ASSIGNED TASK — Copy each line from the records below in which the word "agent" is found.

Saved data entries

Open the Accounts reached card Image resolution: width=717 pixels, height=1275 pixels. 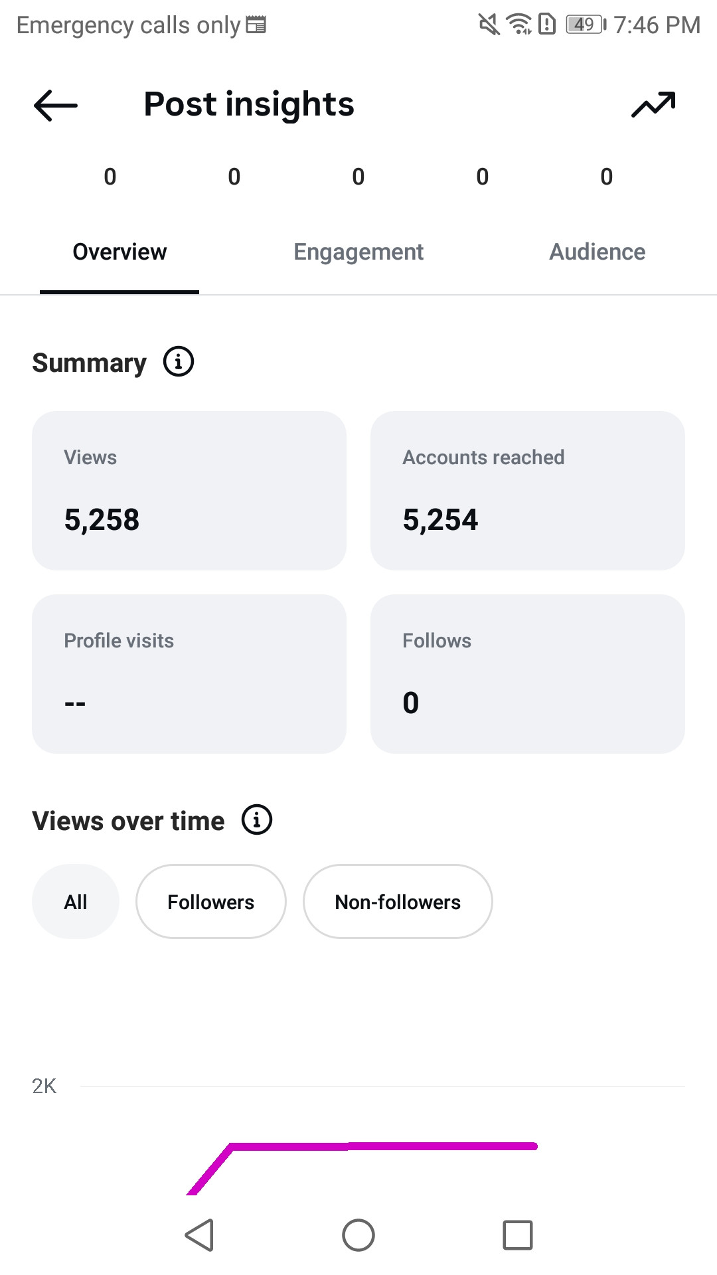coord(528,491)
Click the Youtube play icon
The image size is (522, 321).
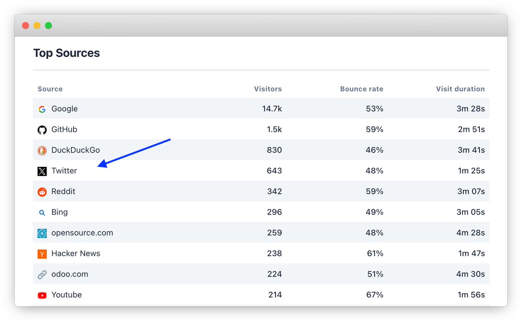[x=42, y=295]
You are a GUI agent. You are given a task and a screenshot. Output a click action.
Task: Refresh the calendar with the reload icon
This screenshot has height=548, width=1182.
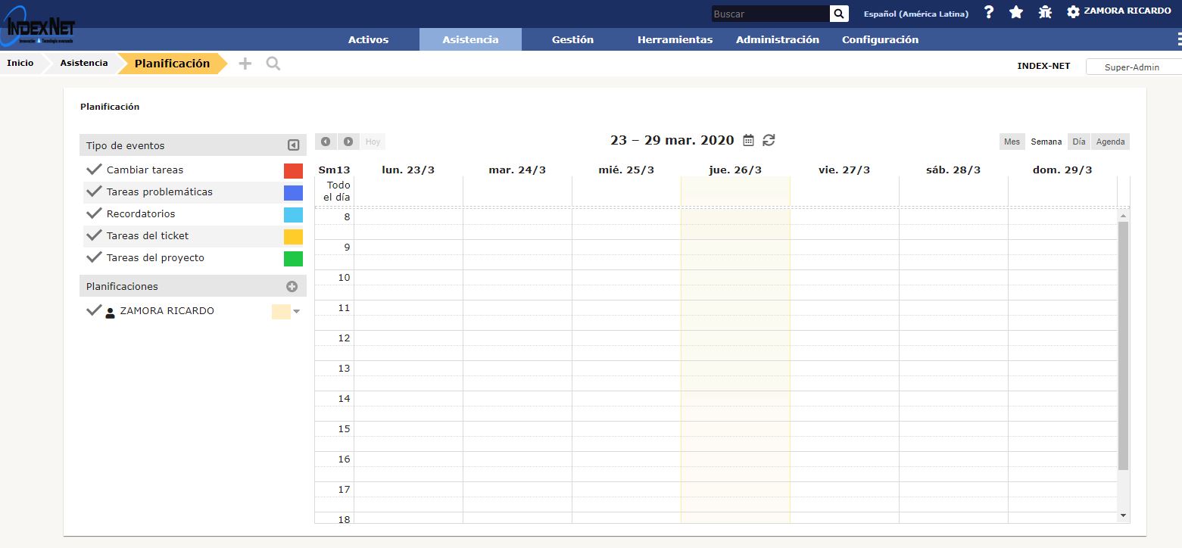769,140
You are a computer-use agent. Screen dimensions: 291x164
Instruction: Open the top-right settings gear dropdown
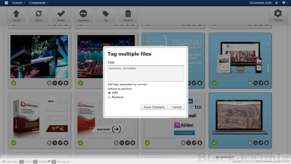pos(284,3)
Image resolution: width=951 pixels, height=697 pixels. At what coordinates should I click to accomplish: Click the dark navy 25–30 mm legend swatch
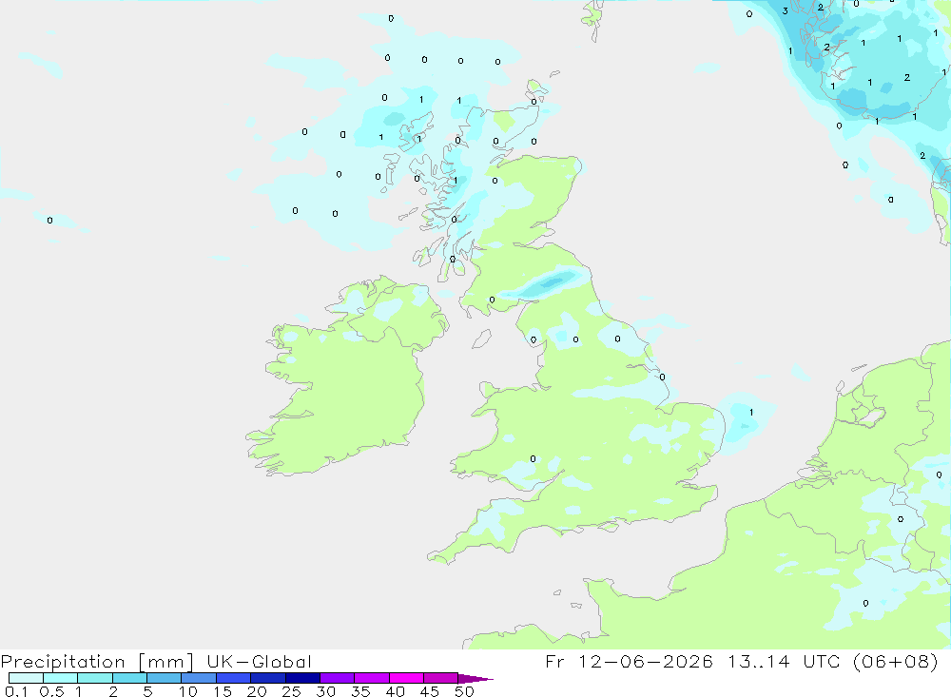[x=302, y=678]
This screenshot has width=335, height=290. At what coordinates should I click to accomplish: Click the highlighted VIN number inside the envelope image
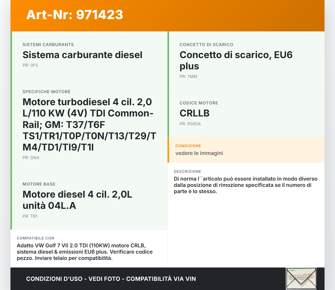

EXERCISE RESULT —
You are a GUI agent. You are given a task and a screenshot. Output a click action.
You are a computer-use agent. Screen dimensions: 291x164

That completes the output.